__Your objective__
Could you write out the listing below again, exactly?

__Task input__
%%

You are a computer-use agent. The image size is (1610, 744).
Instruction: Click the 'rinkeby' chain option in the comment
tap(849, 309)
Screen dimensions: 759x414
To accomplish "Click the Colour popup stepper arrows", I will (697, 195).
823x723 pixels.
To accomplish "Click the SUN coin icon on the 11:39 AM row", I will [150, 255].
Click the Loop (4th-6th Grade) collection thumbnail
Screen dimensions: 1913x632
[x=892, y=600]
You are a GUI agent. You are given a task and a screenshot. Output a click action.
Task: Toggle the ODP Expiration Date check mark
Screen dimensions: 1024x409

%%

__Answer__
You are a computer-use agent. The image size is (1610, 744).
Instruction: Click the 'rinkeby' chain option in the comment
tap(849, 309)
Screen dimensions: 759x414
To accomplish "Click the Colour popup stepper arrows", I will (697, 195).
823x723 pixels.
To accomplish "Click the SUN coin icon on the 11:39 AM row", I will [150, 255].
Click the Loop (4th-6th Grade) collection thumbnail
Screen dimensions: 1913x632
[x=892, y=600]
You are a GUI agent. You are given a task and a screenshot. Output a click action.
Task: Toggle the ODP Expiration Date check mark
Screen dimensions: 1024x409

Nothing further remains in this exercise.